After a moment she said slowly:
“Sherry, if I’ve made you or anyone else think that I despise you, I deserve everything you’ve said—I deserve more. Don’t go back on me now, old boy.… Friends again?”
He caught convulsively at the outstretched hand, his face twisting and straining for the control that Trudi wanted.
“Trudi—my God, my God, Trudi, what made me do that? Trudi—”

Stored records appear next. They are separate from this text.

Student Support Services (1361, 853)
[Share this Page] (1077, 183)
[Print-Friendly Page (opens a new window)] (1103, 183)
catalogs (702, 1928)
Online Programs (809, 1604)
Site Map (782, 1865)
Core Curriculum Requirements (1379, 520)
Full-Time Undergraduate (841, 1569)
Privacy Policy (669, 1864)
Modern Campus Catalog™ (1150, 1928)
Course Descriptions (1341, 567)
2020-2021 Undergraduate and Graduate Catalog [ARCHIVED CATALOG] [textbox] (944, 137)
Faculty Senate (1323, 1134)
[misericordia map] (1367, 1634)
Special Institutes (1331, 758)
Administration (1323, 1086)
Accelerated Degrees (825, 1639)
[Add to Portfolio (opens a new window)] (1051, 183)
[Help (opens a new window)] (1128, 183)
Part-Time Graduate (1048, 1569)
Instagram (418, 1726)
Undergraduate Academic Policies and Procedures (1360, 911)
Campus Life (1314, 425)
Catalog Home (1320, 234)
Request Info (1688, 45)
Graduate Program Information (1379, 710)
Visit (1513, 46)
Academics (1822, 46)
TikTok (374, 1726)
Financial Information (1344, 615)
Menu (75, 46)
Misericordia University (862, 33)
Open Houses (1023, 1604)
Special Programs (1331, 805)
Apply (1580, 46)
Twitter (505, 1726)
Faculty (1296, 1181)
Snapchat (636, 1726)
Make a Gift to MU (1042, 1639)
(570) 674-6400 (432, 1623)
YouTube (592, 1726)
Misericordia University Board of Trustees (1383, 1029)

“Friends it is, then. Don’t take it too hard, Sherry; we’re all in the same boat.… I’ve been acting like a beast myself for hours! I don’t think any of us seem temperamentally adapted for a murder…. Well, Gavin—still think it was Sherry?”
“I’ve about given up thinking.” He looked as weary as the weary voice. “The only valid reason that I can see for eliminating Sherry is that we’ve temporarily substituted someone else.”
“Someone else?”
“We’ve substituted Tom Ross, haven’t we? You were in the chapel at the time the murder was committed, weren’t you, Ross?”
“I don’t know. As it happens, I don’t know when the murder was committed.”
“At approximately that time, then. And you were in this room again when the phonograph started playing, weren’t you?”
“No. You’re quite wrong there. I wasn’t more than halfway across the chapel when the phonograph started up.”
Dart smiled, but not as though he were amused.
“I wasn’t trying to trip you up, my dear fellow. What I meant was that theoretically you had access to this room on both occasions.”
“I’m afraid that I haven’t attained your Olympian detachment,” replied Tom Ross pleasantly. “I thought that what you were after were facts, not theories.… The fact is that I wasn’t in the room.”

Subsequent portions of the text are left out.